Stored data entries:
◆ ◆ ◆ ◆

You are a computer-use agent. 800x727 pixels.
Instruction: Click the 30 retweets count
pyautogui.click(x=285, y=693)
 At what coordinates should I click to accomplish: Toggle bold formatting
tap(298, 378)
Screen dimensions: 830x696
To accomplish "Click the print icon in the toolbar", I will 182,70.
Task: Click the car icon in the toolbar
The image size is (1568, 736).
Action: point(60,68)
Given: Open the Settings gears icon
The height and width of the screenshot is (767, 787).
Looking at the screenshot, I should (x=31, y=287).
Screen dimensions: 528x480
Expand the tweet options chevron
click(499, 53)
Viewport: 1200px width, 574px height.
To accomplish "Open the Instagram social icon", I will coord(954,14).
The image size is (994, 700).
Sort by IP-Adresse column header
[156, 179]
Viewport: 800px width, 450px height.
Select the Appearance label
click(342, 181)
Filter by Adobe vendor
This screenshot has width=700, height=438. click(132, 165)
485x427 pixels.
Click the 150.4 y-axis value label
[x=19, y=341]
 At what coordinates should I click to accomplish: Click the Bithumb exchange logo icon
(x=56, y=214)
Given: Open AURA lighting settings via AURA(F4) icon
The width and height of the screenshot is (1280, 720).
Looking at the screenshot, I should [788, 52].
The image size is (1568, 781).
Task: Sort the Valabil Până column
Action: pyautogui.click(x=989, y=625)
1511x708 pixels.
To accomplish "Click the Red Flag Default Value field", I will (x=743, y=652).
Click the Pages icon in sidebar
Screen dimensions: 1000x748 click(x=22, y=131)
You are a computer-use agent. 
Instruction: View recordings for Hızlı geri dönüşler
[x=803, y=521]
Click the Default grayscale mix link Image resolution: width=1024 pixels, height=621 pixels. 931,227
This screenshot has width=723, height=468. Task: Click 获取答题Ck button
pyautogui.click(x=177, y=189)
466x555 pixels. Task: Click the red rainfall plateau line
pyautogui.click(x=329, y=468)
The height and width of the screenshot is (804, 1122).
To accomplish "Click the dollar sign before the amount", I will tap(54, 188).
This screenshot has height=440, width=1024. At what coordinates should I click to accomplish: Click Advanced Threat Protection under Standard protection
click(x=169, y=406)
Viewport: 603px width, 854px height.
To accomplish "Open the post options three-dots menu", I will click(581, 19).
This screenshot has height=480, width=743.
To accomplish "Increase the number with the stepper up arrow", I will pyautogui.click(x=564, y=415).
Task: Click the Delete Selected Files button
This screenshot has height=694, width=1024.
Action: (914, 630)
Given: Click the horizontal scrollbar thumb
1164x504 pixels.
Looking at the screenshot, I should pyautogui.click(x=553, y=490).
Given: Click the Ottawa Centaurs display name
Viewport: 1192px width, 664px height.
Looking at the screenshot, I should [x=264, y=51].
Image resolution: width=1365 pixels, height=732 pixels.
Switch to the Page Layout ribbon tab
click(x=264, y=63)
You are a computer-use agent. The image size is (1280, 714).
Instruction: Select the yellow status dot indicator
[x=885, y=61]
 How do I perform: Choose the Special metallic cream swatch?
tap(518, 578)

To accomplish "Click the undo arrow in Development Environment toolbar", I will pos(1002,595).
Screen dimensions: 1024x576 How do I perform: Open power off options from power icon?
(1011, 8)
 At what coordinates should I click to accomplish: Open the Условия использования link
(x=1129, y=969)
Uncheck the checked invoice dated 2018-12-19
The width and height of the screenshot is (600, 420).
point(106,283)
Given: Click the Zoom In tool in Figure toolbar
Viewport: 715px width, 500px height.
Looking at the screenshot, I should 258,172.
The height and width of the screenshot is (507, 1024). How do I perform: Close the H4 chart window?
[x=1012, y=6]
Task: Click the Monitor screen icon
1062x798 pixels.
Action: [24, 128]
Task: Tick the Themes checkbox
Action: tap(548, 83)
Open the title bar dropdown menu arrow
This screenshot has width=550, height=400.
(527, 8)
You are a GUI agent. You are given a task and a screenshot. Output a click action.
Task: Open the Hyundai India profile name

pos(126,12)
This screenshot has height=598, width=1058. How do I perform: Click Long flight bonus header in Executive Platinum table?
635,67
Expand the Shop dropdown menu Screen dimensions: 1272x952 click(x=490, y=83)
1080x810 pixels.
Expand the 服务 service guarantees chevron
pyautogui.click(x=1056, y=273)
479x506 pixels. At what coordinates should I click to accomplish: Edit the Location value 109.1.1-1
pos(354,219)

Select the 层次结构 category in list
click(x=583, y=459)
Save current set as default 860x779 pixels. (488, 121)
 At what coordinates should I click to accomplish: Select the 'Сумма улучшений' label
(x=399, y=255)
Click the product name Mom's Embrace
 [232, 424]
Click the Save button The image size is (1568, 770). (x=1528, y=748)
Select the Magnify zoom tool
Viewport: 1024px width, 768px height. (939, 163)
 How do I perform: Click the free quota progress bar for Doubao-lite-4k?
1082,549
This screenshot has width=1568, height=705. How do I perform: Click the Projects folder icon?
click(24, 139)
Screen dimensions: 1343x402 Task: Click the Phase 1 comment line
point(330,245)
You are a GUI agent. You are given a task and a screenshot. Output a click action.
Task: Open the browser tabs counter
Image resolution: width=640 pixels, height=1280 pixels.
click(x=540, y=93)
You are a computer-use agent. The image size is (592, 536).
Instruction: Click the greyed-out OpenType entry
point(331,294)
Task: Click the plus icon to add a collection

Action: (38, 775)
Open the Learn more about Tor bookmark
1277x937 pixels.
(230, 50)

◆ ◆ ◆ ◆

Reproduce the material above verbatim, from its first line through its last, with nothing left out or changed.

> [EXERCISE RESULT]:
You are a computer-use agent. 800x727 pixels.
Instruction: Click the 30 retweets count
pyautogui.click(x=285, y=693)
 At what coordinates should I click to accomplish: Toggle bold formatting
tap(298, 378)
Screen dimensions: 830x696
To accomplish "Click the print icon in the toolbar", I will 182,70.
Task: Click the car icon in the toolbar
The image size is (1568, 736).
Action: point(60,68)
Given: Open the Settings gears icon
The height and width of the screenshot is (767, 787).
Looking at the screenshot, I should (x=31, y=287).
Screen dimensions: 528x480
Expand the tweet options chevron
click(499, 53)
Viewport: 1200px width, 574px height.
To accomplish "Open the Instagram social icon", I will coord(954,14).
The image size is (994, 700).
Sort by IP-Adresse column header
[156, 179]
Viewport: 800px width, 450px height.
Select the Appearance label
click(342, 181)
Filter by Adobe vendor
This screenshot has width=700, height=438. click(132, 165)
485x427 pixels.
Click the 150.4 y-axis value label
[x=19, y=341]
 At what coordinates should I click to accomplish: Click the Bithumb exchange logo icon
(x=56, y=214)
Given: Open AURA lighting settings via AURA(F4) icon
The width and height of the screenshot is (1280, 720).
Looking at the screenshot, I should [788, 52].
The image size is (1568, 781).
Task: Sort the Valabil Până column
Action: pyautogui.click(x=989, y=625)
1511x708 pixels.
To accomplish "Click the Red Flag Default Value field", I will (x=743, y=652).
Click the Pages icon in sidebar
Screen dimensions: 1000x748 click(x=22, y=131)
You are a computer-use agent. 
Instruction: View recordings for Hızlı geri dönüşler
[x=803, y=521]
Click the Default grayscale mix link Image resolution: width=1024 pixels, height=621 pixels. 931,227
This screenshot has width=723, height=468. Task: Click 获取答题Ck button
pyautogui.click(x=177, y=189)
466x555 pixels. Task: Click the red rainfall plateau line
pyautogui.click(x=329, y=468)
The height and width of the screenshot is (804, 1122).
To accomplish "Click the dollar sign before the amount", I will tap(54, 188).
This screenshot has height=440, width=1024. At what coordinates should I click to accomplish: Click Advanced Threat Protection under Standard protection
click(x=169, y=406)
Viewport: 603px width, 854px height.
To accomplish "Open the post options three-dots menu", I will click(581, 19).
This screenshot has height=480, width=743.
To accomplish "Increase the number with the stepper up arrow", I will pyautogui.click(x=564, y=415).
Task: Click the Delete Selected Files button
This screenshot has height=694, width=1024.
Action: (914, 630)
Given: Click the horizontal scrollbar thumb
1164x504 pixels.
Looking at the screenshot, I should pyautogui.click(x=553, y=490).
Given: Click the Ottawa Centaurs display name
Viewport: 1192px width, 664px height.
Looking at the screenshot, I should [x=264, y=51].
Image resolution: width=1365 pixels, height=732 pixels.
Switch to the Page Layout ribbon tab
click(x=264, y=63)
You are a computer-use agent. The image size is (1280, 714).
Instruction: Select the yellow status dot indicator
[x=885, y=61]
 How do I perform: Choose the Special metallic cream swatch?
tap(518, 578)

To accomplish "Click the undo arrow in Development Environment toolbar", I will pos(1002,595).
Screen dimensions: 1024x576 How do I perform: Open power off options from power icon?
(1011, 8)
 At what coordinates should I click to accomplish: Open the Условия использования link
(x=1129, y=969)
Uncheck the checked invoice dated 2018-12-19
The width and height of the screenshot is (600, 420).
point(106,283)
Given: Click the Zoom In tool in Figure toolbar
Viewport: 715px width, 500px height.
Looking at the screenshot, I should 258,172.
The height and width of the screenshot is (507, 1024). How do I perform: Close the H4 chart window?
[x=1012, y=6]
Task: Click the Monitor screen icon
1062x798 pixels.
Action: [24, 128]
Task: Tick the Themes checkbox
Action: tap(548, 83)
Open the title bar dropdown menu arrow
This screenshot has width=550, height=400.
(527, 8)
You are a GUI agent. You are given a task and a screenshot. Output a click action.
Task: Open the Hyundai India profile name

pos(126,12)
This screenshot has height=598, width=1058. How do I perform: Click Long flight bonus header in Executive Platinum table?
635,67
Expand the Shop dropdown menu Screen dimensions: 1272x952 click(x=490, y=83)
1080x810 pixels.
Expand the 服务 service guarantees chevron
pyautogui.click(x=1056, y=273)
479x506 pixels. At what coordinates should I click to accomplish: Edit the Location value 109.1.1-1
pos(354,219)

Select the 层次结构 category in list
click(x=583, y=459)
Save current set as default 860x779 pixels. (488, 121)
 At what coordinates should I click to accomplish: Select the 'Сумма улучшений' label
(x=399, y=255)
Click the product name Mom's Embrace
 [232, 424]
Click the Save button The image size is (1568, 770). (x=1528, y=748)
Select the Magnify zoom tool
Viewport: 1024px width, 768px height. (939, 163)
 How do I perform: Click the free quota progress bar for Doubao-lite-4k?
1082,549
This screenshot has width=1568, height=705. How do I perform: Click the Projects folder icon?
click(24, 139)
Screen dimensions: 1343x402 Task: Click the Phase 1 comment line
point(330,245)
You are a GUI agent. You are given a task and a screenshot. Output a click action.
Task: Open the browser tabs counter
Image resolution: width=640 pixels, height=1280 pixels.
click(x=540, y=93)
You are a computer-use agent. The image size is (592, 536).
Instruction: Click the greyed-out OpenType entry
point(331,294)
Task: Click the plus icon to add a collection

Action: (38, 775)
Open the Learn more about Tor bookmark
1277x937 pixels.
(230, 50)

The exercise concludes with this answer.